Perhaps you need to delve deeper into the problem. The 2654U2 did not like the original P90 system the server used to be; we had bad issues there and the tech basically said that the original PCI spec was not good enough for the card. Upgrade the motherboard and all was fine. If you're running 2.4, make sure you're in the .16/.17 kernels, as earlier 2.4 kernels had issues with all manner of things, but not specifically the DPT I2O drivers, IIRC.
Both of these systems run the kernel drivers and use the dptutil software that DPT used to have (which you're right, has gone the way of the dodo after Adaptec's assimilation of DPT); what specifically can you do to cause problems? I don't think it's the card/drivers in general but if you give me a test or two I can run to see if I'm affected as well we might be able to fix this.
Slashdot's braindead lameness filter is not letting me post my dptutil -L output. Sorry.
Re:Stability issues?! (Score:1)
make dep;make clean;make bzImage; make clean; make bzImage; make clean; make bzImage; make clean; make bzImage (make dep only the first time), and then usually in about 3-4 seconds after that, its locked, if not doing a ls -lR / >
Let me know if this kills you box!
Controllers? Who need controllers? (Score:2, Informative)
At work run all our linux boxen at work with kernel mirroring and it uses almost NO CPU even under pretty heavy parallel load. Great for the base OS with SCSI or IDE, since the only thing they'll do once they boot is swap to these. Striping your swap space across multiple drives really helps when a server starts running low on memory.
I have mirror sets running at 48 Megabytes a second on two year old 18 Gig 10k SCSI drives for streaming output, and can provide very good performance under parallel load as a database disk set.
I've never had the kernel RAID drivers act flakey since I started using them over two years ago, and I've done various things like hot insert a raid disk in both RAID 1 and RAID 5 (both were pretty easy to do.) and typed the respected, yet undocumented --really-xxxxx (xxxxx=a 5 letter word not mentioned here!) flag a few times.
A friend is in the process of building NAS servers in 2U units with multiple IDE cards and ~500 Gigs of storage for ~$3500 or so. SCSI versions would be a bit more, bigger, and probably need more cooling, but be faster too. Right now the IDE ones are fast enough with a RAID 5 configuration.
The IDE ones can flood a 100 Base-TX connection, so performance isn't really an issue for anything on less than gigabit, and even then the IDEs will use up a goodly chunk of that.
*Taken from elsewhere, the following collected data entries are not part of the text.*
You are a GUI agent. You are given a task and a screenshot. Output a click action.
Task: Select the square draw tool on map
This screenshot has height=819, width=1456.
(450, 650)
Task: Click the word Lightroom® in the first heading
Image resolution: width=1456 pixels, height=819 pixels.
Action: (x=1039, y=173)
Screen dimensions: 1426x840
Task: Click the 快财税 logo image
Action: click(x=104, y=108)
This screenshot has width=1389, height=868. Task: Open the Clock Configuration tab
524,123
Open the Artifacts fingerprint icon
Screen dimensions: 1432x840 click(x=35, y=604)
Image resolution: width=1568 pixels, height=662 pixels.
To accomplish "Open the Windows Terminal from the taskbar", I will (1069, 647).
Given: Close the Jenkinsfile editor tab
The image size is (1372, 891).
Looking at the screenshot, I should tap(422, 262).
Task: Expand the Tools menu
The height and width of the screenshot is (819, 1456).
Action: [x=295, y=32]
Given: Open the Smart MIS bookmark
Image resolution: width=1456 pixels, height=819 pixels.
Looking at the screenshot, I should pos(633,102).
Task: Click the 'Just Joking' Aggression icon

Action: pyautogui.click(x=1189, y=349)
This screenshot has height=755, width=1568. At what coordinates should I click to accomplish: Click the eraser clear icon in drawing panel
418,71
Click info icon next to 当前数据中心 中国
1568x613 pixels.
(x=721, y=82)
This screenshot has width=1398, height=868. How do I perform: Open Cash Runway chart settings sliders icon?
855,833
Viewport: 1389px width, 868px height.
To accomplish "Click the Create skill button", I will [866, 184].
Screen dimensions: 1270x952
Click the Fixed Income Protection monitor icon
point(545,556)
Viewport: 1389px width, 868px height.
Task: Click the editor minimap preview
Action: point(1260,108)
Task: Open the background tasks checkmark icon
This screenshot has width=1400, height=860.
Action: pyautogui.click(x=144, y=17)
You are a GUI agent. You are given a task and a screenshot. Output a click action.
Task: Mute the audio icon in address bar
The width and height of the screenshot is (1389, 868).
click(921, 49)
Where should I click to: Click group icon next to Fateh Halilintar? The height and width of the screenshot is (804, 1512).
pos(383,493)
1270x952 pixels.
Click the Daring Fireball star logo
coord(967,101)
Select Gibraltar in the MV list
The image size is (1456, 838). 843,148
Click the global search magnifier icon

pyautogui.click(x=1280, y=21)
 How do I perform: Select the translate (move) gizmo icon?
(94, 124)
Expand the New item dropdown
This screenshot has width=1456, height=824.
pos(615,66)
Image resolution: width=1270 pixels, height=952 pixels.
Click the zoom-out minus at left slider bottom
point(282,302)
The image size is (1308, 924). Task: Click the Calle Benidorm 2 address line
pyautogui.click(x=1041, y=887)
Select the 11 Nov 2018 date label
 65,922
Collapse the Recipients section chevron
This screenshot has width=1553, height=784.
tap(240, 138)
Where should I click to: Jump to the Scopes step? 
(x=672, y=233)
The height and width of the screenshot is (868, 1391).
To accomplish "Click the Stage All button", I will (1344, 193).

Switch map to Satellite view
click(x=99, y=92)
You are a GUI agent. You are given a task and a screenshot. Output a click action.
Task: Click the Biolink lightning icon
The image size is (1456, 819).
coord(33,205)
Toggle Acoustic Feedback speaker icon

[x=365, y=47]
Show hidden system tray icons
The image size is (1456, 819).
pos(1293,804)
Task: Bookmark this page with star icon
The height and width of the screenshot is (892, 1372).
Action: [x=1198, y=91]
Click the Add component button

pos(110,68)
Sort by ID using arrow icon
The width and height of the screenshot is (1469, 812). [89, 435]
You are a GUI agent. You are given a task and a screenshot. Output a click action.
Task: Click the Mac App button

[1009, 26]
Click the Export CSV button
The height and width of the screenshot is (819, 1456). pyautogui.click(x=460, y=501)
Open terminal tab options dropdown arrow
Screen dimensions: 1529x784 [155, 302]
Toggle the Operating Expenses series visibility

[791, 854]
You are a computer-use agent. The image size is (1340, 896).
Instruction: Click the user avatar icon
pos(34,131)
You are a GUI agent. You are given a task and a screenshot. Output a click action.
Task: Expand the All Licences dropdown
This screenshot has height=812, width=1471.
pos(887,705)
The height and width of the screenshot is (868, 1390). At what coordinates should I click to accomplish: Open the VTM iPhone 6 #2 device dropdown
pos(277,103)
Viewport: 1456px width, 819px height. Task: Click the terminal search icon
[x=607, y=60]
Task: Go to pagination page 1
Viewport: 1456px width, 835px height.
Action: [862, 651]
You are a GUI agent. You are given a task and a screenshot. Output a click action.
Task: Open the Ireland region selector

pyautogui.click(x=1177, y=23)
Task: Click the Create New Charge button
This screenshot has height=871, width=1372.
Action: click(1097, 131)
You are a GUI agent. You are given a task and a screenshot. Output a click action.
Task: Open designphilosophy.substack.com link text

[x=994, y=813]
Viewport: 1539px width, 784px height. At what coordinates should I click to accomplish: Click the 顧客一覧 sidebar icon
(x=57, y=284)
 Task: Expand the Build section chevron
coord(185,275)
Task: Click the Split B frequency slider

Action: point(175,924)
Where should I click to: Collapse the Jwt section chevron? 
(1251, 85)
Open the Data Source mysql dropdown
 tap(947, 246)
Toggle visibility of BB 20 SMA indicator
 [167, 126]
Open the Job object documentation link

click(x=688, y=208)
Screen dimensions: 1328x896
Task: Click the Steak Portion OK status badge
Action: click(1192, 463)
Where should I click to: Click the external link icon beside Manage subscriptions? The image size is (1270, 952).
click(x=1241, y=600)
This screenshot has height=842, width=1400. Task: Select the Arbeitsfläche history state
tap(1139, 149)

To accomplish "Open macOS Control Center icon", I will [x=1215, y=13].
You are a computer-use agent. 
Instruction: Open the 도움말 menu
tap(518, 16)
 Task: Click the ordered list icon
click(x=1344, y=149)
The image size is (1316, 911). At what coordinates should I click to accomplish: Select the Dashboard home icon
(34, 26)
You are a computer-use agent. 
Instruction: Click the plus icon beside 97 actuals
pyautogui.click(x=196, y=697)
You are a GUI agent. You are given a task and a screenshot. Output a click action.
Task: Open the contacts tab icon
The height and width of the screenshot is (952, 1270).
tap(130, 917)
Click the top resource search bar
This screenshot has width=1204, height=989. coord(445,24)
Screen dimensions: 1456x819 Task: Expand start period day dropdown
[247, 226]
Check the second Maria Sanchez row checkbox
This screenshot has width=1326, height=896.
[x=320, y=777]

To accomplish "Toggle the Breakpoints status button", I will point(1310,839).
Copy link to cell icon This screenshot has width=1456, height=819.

The external RAIDS are often the fastest for databases, offering fibre optic connections. they're not cheap, but if you're running EBay's database, cheap isn't the point anymore.
If you have to have a RAID card, I can recommend the AMI Megaraid 428, which used, on Ebay, goes for $100 right now. Not that fast (I never got more than 20 Megabytes a second from one) but very solid and reliable, and they can hold up to 45 SCSI hard drives if you can afford the cooling and electrical for them. Plus the first channel looks like a regular SCSI card to anything other than a hard drive, like a tape drive or CDROM, so you don't need another SCSI card if you want a tape drive to back it up.
While the Megaraid site no longer has configuration software available, this site:
http://domsch.com/linux/#megaraid
points to this site:
http://support.dell.com/us/en/filelib/download/
on Dell where you can find management software for the MegaRAID controllers.
ICP Vortex good (Score:2)
IDE RAID is fine for workstation's and home use....as far as I am concerned, it has no business in a corporate server environment. Anyone who tells you differnet is shaving pennies, and hasn't a clue. Of course, your opinion may differ!